Elenco delle attività:
**1.** Riassumi in un elenco puntato il paragrafo dell'intervista sulla manifestazione degli infermieri che comincia con «L'obiettivo principale è riformare». Conserva i fatti principali.
**2.** Prosegui l'intervista sulla manifestazione degli infermieri a partire dall'ultima frase riportata.

Estratto selezionato:
________________________________________

Quali sono gli obbiettivi della manifestazione?

«L’obiettivo principale è riformare completamente l’inquadramento della professione a livello legislativo. Il contratto che abbiamo è infatti fermo, come succede per tante categorie. Vorremmo ri-stipulare un nuovo contratto a partire da zero, che ci scorpori dal comparto sanità che include i contratti di tutte le professioni sanitarie. Vorremmo un contratto a parte perché la categoria ha delle responsabilità differenti rispetto ad altre professioni sanitarie. Dalla riforma del contratto si avrebbero poi una serie di conseguenti modifiche nella gestione della nostra professione, come l’intramoenia, adesso garantita solo ai medici, mentre sarebbe meglio se fosse consentita anche agli infermieri. Come è emerso durante la pandemia, il territorio è stato completamente abbandonato. Chi lavora nel pubblico ha un contratto di esclusiva con l’azienda per cui lavora e ciò impone di fare solo questo. L’Italia è poi il Paese in Europa con gli stipendi più bassi, al pari di studi e carriera. I colleghi europei hanno stipendi fra 500 e 1000 in più rispetto all’Italia. All’estero cercano infermieri italiani perché hanno una buonissima formazione ma economicamente non c’è equiparazione. Inoltre, tutto quello che facciamo extra, tipo master o altra formazione accademica, resta un pezzo di carta. A livello economico, legale o di “prestigio” non cambia nulla rispetto a chi ha soltanto conseguito la laurea triennale. Questi insomma sono i principali aspetti e obbiettivi della manifestazione».

Altre richieste?

________________________________________

Estratto dei dati:
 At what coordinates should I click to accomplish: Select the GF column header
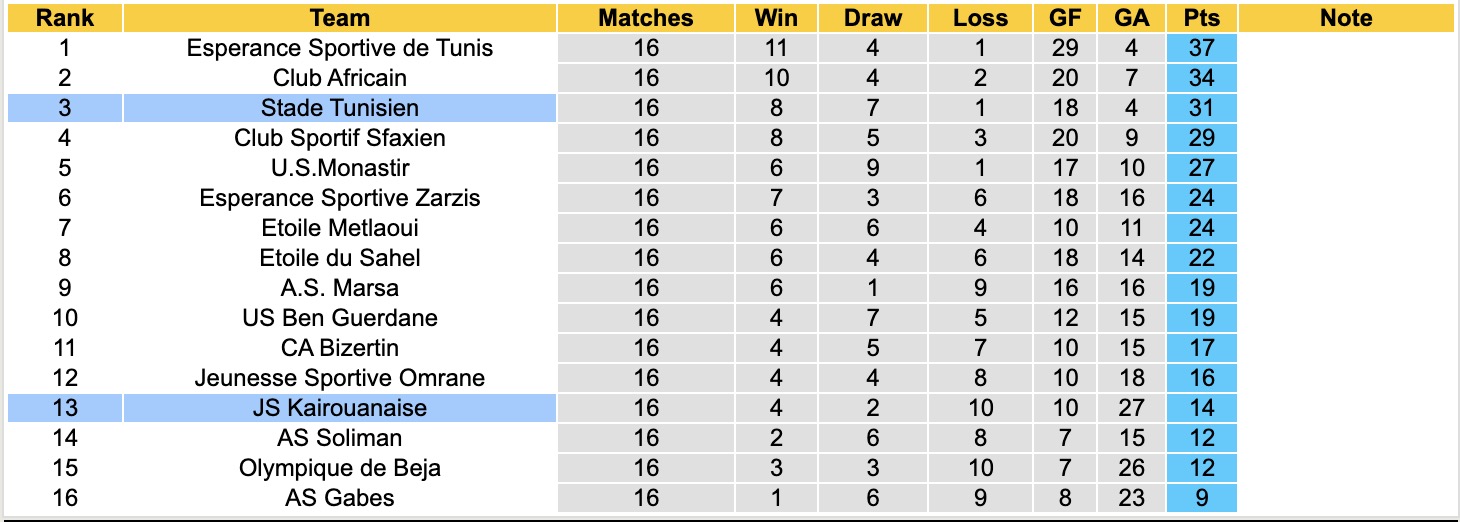click(1066, 18)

________________________________________

Soluzioni degli esercizi:
**1.**
- L'obiettivo principale è riformare completamente l'inquadramento legislativo della professione, il cui contratto è fermo.
- Si chiede un nuovo contratto, stipulato da zero e separato dal comparto sanità, perché la categoria ha responsabilità diverse dalle altre professioni sanitarie.
- Dalla riforma seguirebbero altre modifiche, come l'estensione dell'intramoenia agli infermieri, oggi garantita solo ai medici.
- La pandemia ha mostrato che il territorio è stato abbandonato. Chi lavora nel pubblico ha un contratto di esclusiva con la propria azienda.
- L'Italia ha gli stipendi più bassi d'Europa. I colleghi europei guadagnano fra 500 e 1000 in più.
- All'estero gli infermieri italiani sono cercati per la loro ottima formazione, ma sul piano economico non c'è equiparazione.
- La formazione aggiuntiva, come master o altri titoli accademici, non cambia nulla sul piano economico, legale o di "prestigio" rispetto alla sola laurea triennale.

**2.**
«Oltre a quelle già indicate, occorre ricordare che ci sono concorsi aperti e non ci sono assunzioni. In alcune località ci sono assunzioni con cooperative o con contratti di finte libere professioni (perché poi libera professione non sono) a fronte di concorsi e graduatorie con colleghi che aspettano di essere chiamati: è tutto bloccato e ci si lamenta della mancanza di personale. Se si riuscisse a riformare il contratto, da lì tutto andrebbe di conseguenza. Al momento gli infermieri hanno molte responsabilità. Con la legge Gelli tutto è stato amplificato, ognuno risponde di quello che fa. Un errore di qualsiasi tipo ricade sul singolo. Ci sono tanti altri punti ma questi sono i principali».

Com’è la situazione in Toscana?

«In Toscana il promesso bonus Covid-19 è stato bloccato, per cui c’è rabbia. Tutti a riempirsi la bocca di come ringraziarci e invece era solo propaganda. Comunque, in Toscana, l’emergenza è stata fronteggiata abbastanza bene rispetto ad altre regioni, perché c’è stato più tempo. Qui abbiamo anche tanti ospedali e molti posti di terapia intensiva. È stato tanto l’impegno richiesto e molta la presenza di infermieri anche nei reparti di terapia intensiva, anche con neoassunti o con colleghi presi da altri reparti. Fa male però sapere che nessuno avrà il bonus Covid-19».

Quante adesioni ci sono state in Toscana alle vostre manifestazioni?

«Ci siamo divisi in 3 città. A Firenze 180 circa, a Prato e a Pistoia altri due gruppi, con referente Andrea Baroncelli. Comunque c’è stata una buona risposta, con tanti colleghi coinvolti».

È cambiata fra le persone l’idea del vostro lavoro prima e dopo il Coronavirus?

«Nell’emergenza sembrava che opinione pubblica si fosse accorta della nostra esistenza: l’attenzione mediatica metteva in primo piano il nostro lavoro. Ora sta tornando tutto come prima, con gli stessi atteggiamenti, come a esempio l’aggressione in ospedale e al pronto soccorso San Camillo a Roma. Invece da parte degli infermieri c’è stato e c’è sempre tanto impegno: è anche per questo che dispiace. Siamo comunque speranzosi che le cose possano cambiare. Quando il governo darà un chiaro segnale, quando mostrerà che non sono state tutte chiacchiere e che la riconoscenza c’è davvero, anche l’opinione pubblica cambierà».